Air France a dévoilé deux nouvelles initiatives gastronomiques visant à améliorer l'expérience passager avant l'embarquement : un restaurant éphémère à Marseille et une carte repensée dans ses salons long‑courriers à Paris-Charles de Gaulle. Ces actions s'inscrivent dans une stratégie plus large de montée en gamme, où la cuisine française est utilisée comme un différenciateur concurrentiel.
Du 14 juillet au 9 août, Air France ouvre la troisième édition de son restaurant éphémère au prestigieux Cercle des Nageurs de Marseille, face à la Méditerranée.
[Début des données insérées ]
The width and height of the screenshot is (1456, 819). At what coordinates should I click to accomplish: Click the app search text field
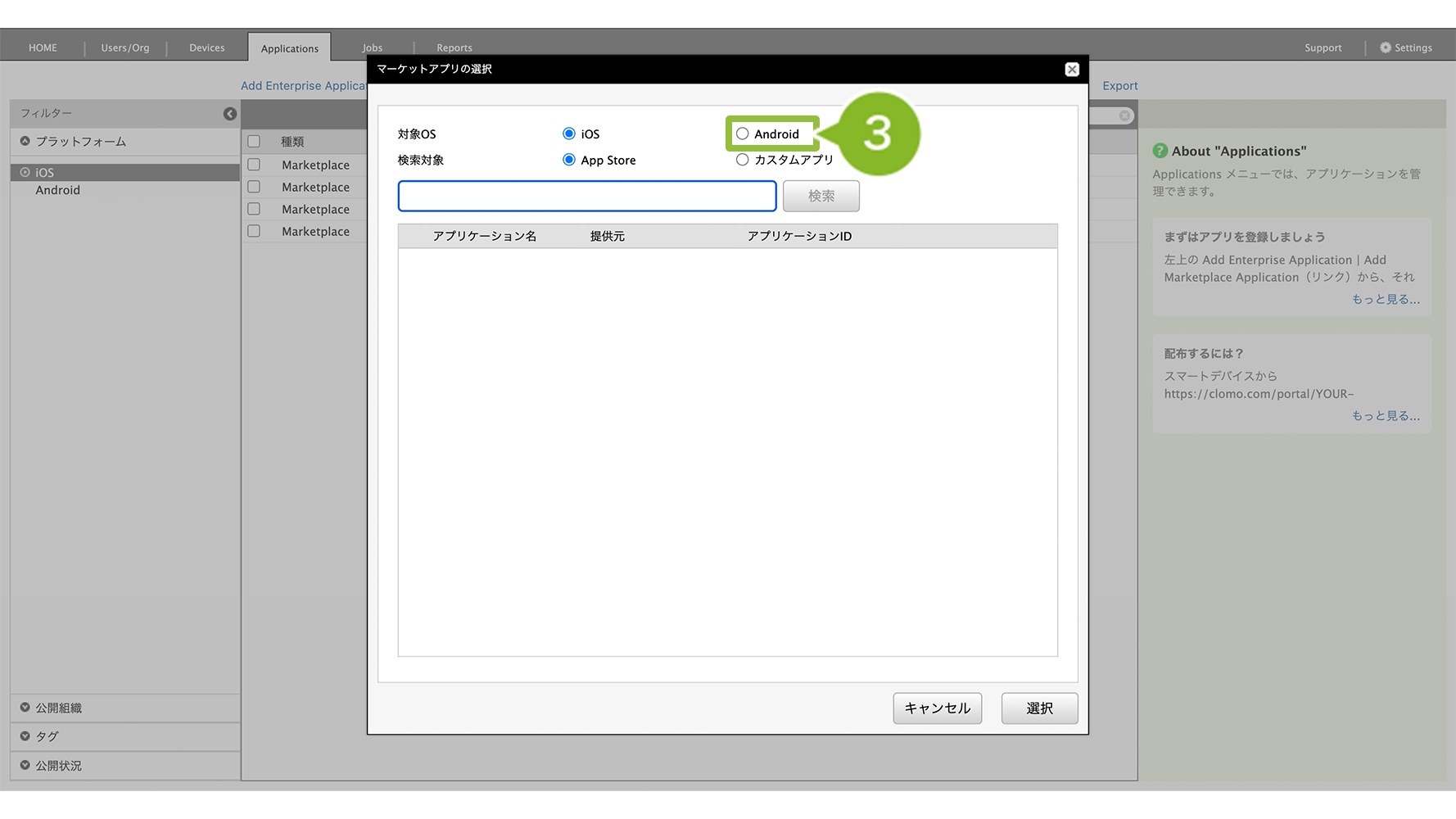point(586,197)
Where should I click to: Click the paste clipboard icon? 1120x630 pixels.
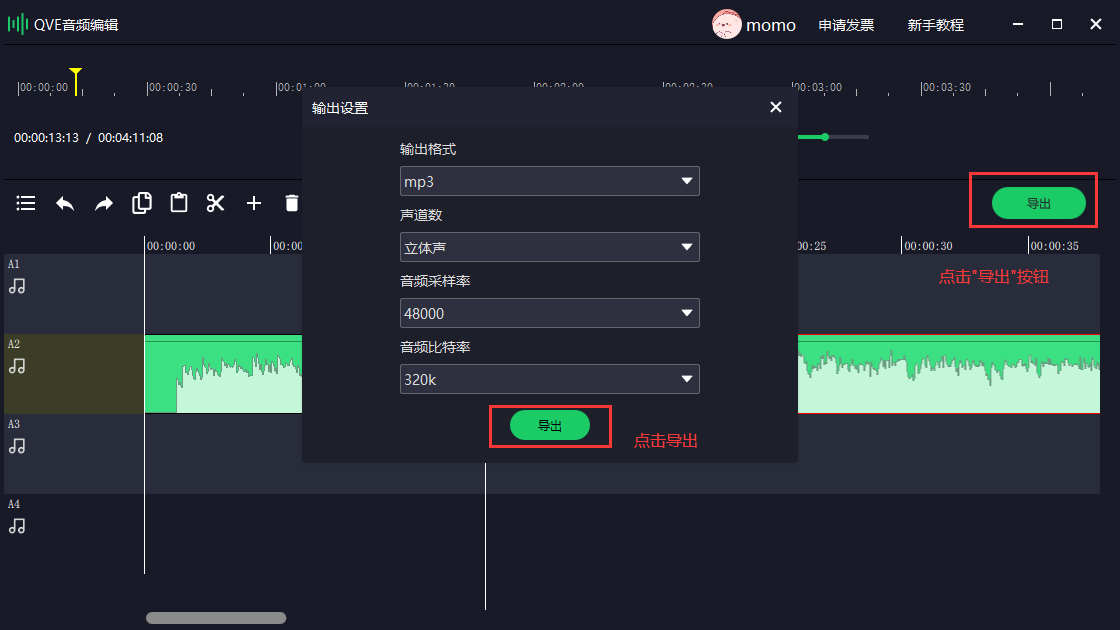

Après deux escales parisiennes réussies au Palais de Tokyo et sur le rooftop des Galeries Lafayette, cette édition estivale transpose l'expérience culinaire de la classe Affaires au sol. La carte est signée par le chef triplement étoilé Régis Marcon, qui célèbre les terroirs français, avec des desserts de la pâtissière Nina Métayer. Au menu : gâteau de ratatouille au basilic et créations à base de légumes du soleil. La compagnie invite le public à « découvrir l'excellence culinaire que nous proposons à bord, dans un décor unique, avec la Méditerranée pour horizon ».
Parallèlement, Air France a lancé une nouvelle offre culinaire dans ses salons du terminal 2E (halls K, L, M) à Paris-CDG, conçue par le chef Yves Camdeborde, figure de la bistronomie. La carte évolue au fil des saisons et propose notamment un poulet fermier au citron confit et ratatouille, un gâteau de céleri avec cabillaud, merlu et truite fumée, et une lasagne aux épinards, mozzarella et noix, garnie de champignons et panais rôtis. Le dessert est signé Lenôtre, une création chocolat-noisette. Camdeborde explique que « dans un salon, la cuisine doit accompagner chaque moment du voyage, qu'il soit très court ou plus long », avec des plats faciles à déguster sur le pouce ou à table.
Pour les étudiants ATPL et ATC, cette actualité illustre comment les compagnies aériennes utilisent la restauration comme outil stratégique de positionnement de marque et de fidélisation. Comprendre ces initiatives marketing est pertinent pour les futurs pilotes et contrôleurs qui pourraient travailler pour des transporteurs misant sur un service premium. Cela souligne aussi la complexité opérationnelle liée à la gestion de contrats de restauration variés, de menus saisonniers et de la cohérence entre le sol et le vol — des facteurs qui influencent la planification, la logistique et, in fine, la satisfaction des passagers. Dans un secteur aux marges serrées, ces investissements dans des sources de revenus non liées aux billets et dans la fidélisation sont de plus en plus courants.
Ces initiatives s'alignent sur la stratégie d'Air France visant à améliorer l'ensemble du parcours client, en multipliant les partenariats avec des chefs étoilés, pâtissiers et artisans. Pour les professionnels de l'aviation, c'est un rappel que l'expérience passager ne se limite pas au cockpit — et que chaque point de contact, du salon à la piste, contribue à la réputation et au succès opérationnel d'une compagnie.